Instructions for the task:
From the line containing "This screenshot has width=644, height=302." to the last line of the listing, transcribe exactly and add nothing else; keep both ends and omit pictures.

Data to process:
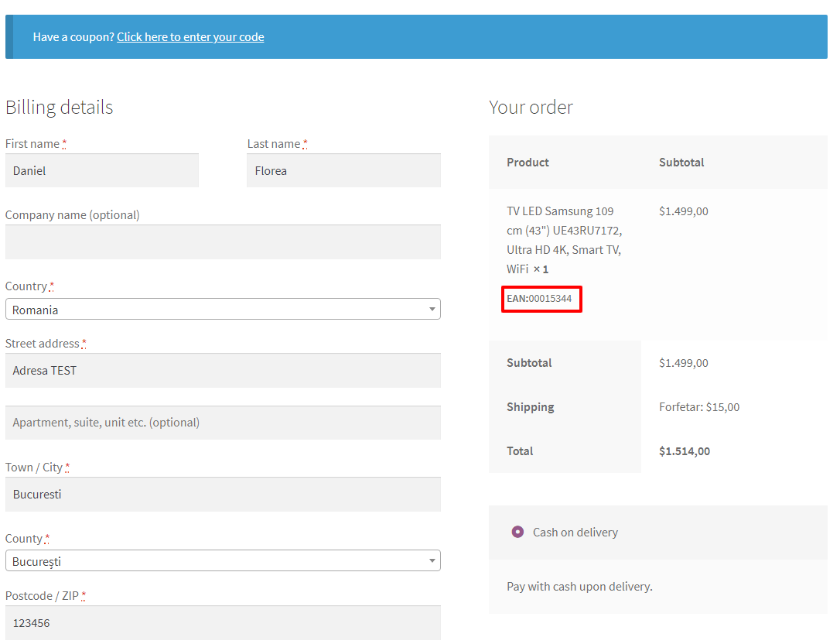Click the Apartment, suite, unit optional field
This screenshot has width=840, height=644.
[x=223, y=423]
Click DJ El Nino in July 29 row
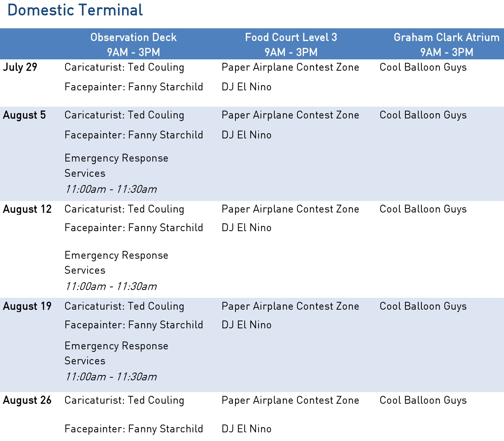Screen dimensions: 504x441 pos(246,87)
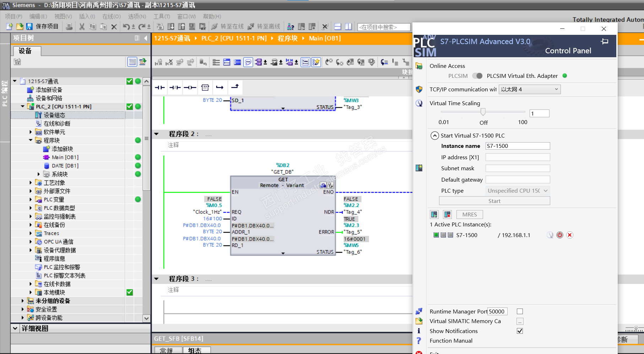
Task: Remove the S7-1500 instance with red X
Action: 570,235
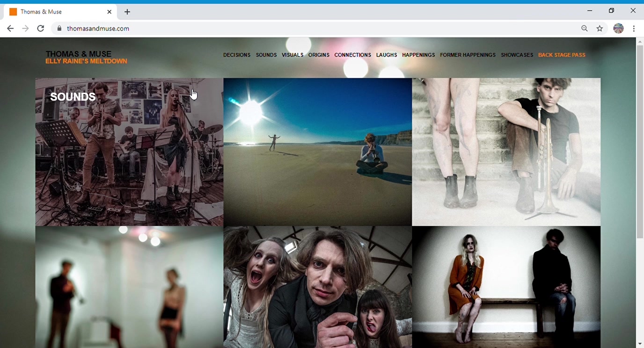Select CONNECTIONS in the navigation

click(352, 55)
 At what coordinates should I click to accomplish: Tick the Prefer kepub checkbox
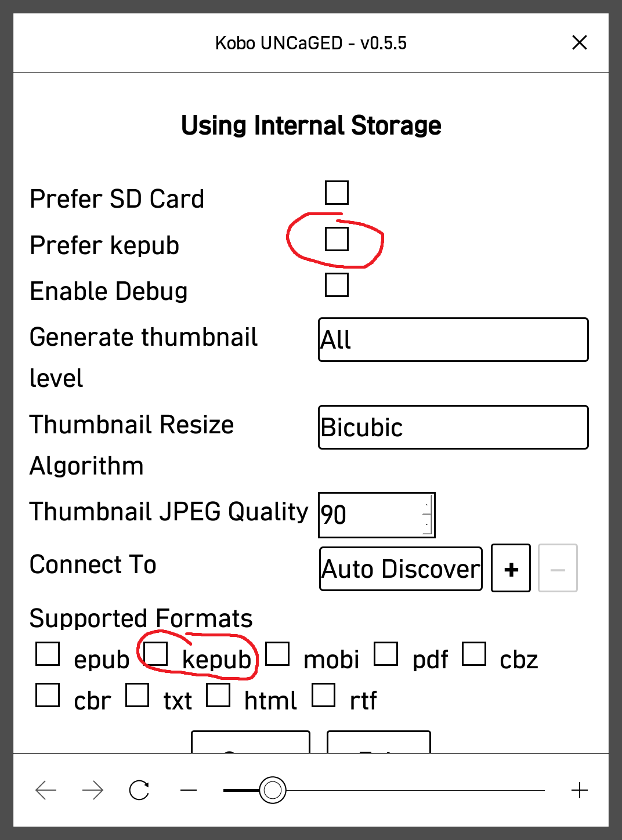[x=337, y=239]
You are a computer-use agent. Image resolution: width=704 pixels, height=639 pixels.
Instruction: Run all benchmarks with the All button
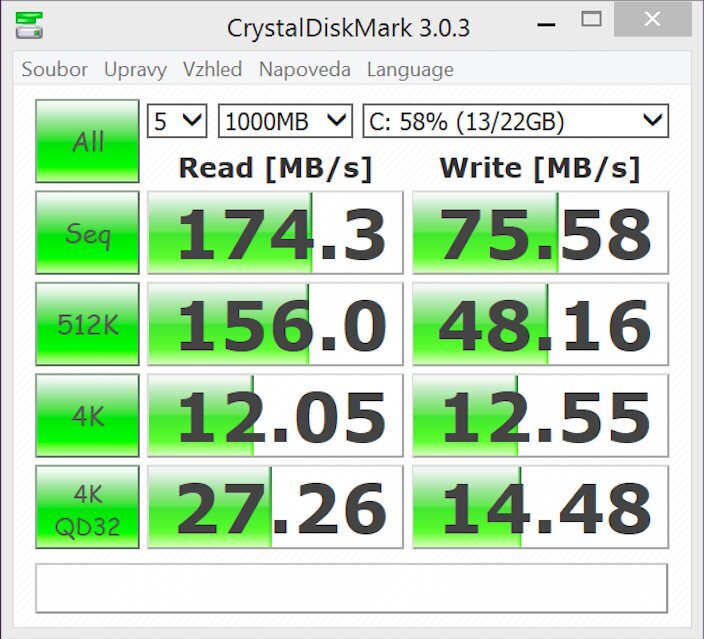[x=87, y=141]
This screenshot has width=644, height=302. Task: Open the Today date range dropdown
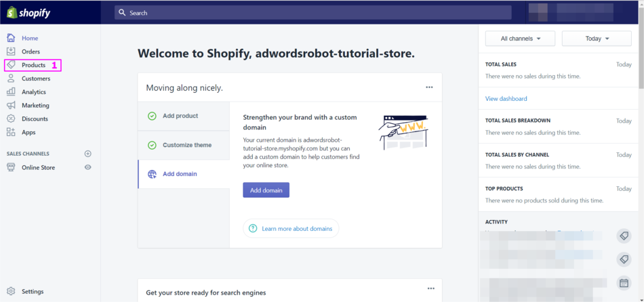(597, 39)
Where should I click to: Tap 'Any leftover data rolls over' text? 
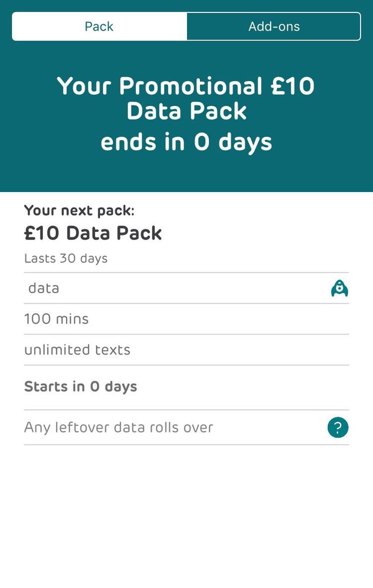118,427
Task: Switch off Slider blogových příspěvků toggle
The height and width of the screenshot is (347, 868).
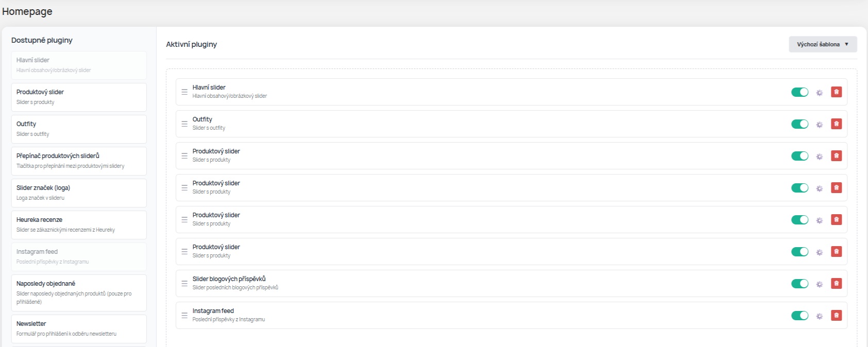Action: click(x=799, y=284)
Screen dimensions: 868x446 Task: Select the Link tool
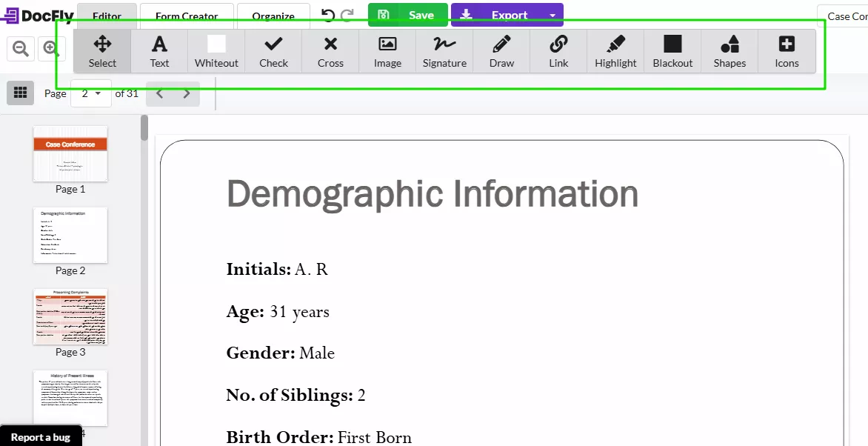pyautogui.click(x=558, y=51)
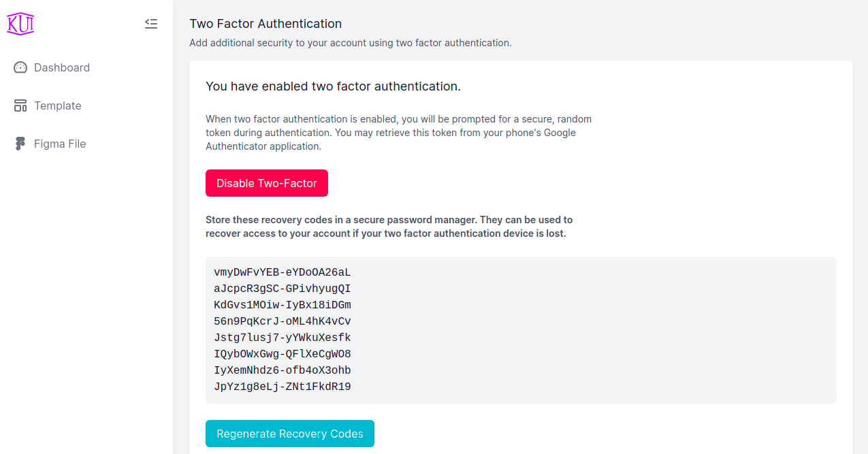Click recovery code Jstg7lusj7-yYWkuXesfk

click(283, 338)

Task answer:
This screenshot has width=644, height=302. Task: Open the Today date range dropdown
(597, 39)
Where should I click to: Tap 'Any leftover data rolls over' text? 
118,427
Task: Switch off Slider blogových příspěvků toggle
The height and width of the screenshot is (347, 868).
Action: click(x=799, y=284)
Screen dimensions: 868x446 Task: Select the Link tool
pyautogui.click(x=558, y=51)
Click recovery code Jstg7lusj7-yYWkuXesfk

click(283, 338)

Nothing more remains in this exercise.